The power mean inequality

Fix $x_1,\dots,x_n \ge 0$ . For $r \not=0$ (assume r>0 if some x_i are zero), the r-th power mean P_r of $x_1,\dots,x_n$ is defined to be the r-th root of the average of the r-th powers of $x_1,\dots,x_n$ :

$\begin{displaymath}P_r := \left( \frac{x_1^r + \dots + x_n^r}{n} \right)^{1/r}.\end{displaymath}$

This formula yields nonsense if r=0, but there is a natural way to define P₀ too: it is simply defined to be the geometric mean¹:

$\begin{displaymath}P_0 := \sqrt[n]{x_1 x_2 \dots x_n}.\end{displaymath}$

One also defines

$\begin{displaymath}P_\infty = \max\{x_1,\dots,x_n\}\end{displaymath}$

since when r is very large, P_r is a good approximation to the largest of $x_1,\dots,x_n$ . For a similar reason one uses the notation

$\begin{displaymath}P_{-\infty}=\min\{x_1,\dots,x_n\}.\end{displaymath}$

Here are some examples:

$\begin{displaymath}P_1 = \frac{x_1+\dots+x_n}{n}\end{displaymath}$

is the arithmetic mean,

$\begin{displaymath}P_2 = \sqrt{\frac{x_1^2+\dots+x_n^2}{n}}\end{displaymath}$

is sometimes called the root mean square. For $x_1,\dots,x_n>0$ ,

$\begin{displaymath}P_{-1} = \frac{n}{\frac{1}{x_1} + \dots + \frac{1}{x_n}}\end{displaymath}$

is called the harmonic mean.

Power mean inequality:
Let $x_1,\dots,x_n \ge 0$ . Suppose r>s (and $s \ge 0$ if any of the x_i are zero). Then $P_r \ge P_s$ , with equality if and only if $x_1=x_2=\dots=x_n$ .
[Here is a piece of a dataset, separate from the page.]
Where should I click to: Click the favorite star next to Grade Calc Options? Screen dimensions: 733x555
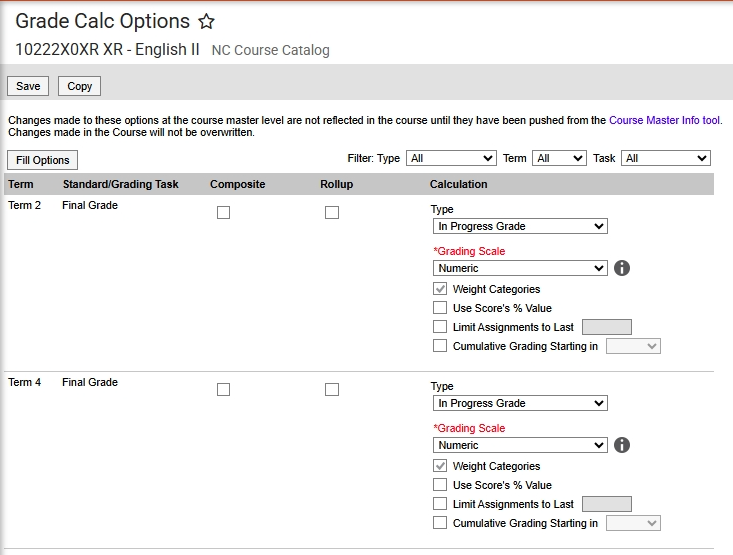pyautogui.click(x=206, y=22)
The power mean inequality holds even if $r=\infty$ or $s=-\infty$ , provided that we use the definitions of $P_\infty$ and $P_{-\infty}$ above, and the convention that $\infty > r > -\infty$ for all numbers r.

Here are some special cases of the power mean inequality:

$P_1 \ge P_0$ (the AM-GM inequality).
$P_0 \ge P_{-1}$ (the GM-HM inequality -- HM is for ``harmonic mean'').
$P_1 \ge P_{-1}$ (the AM-HM inequality).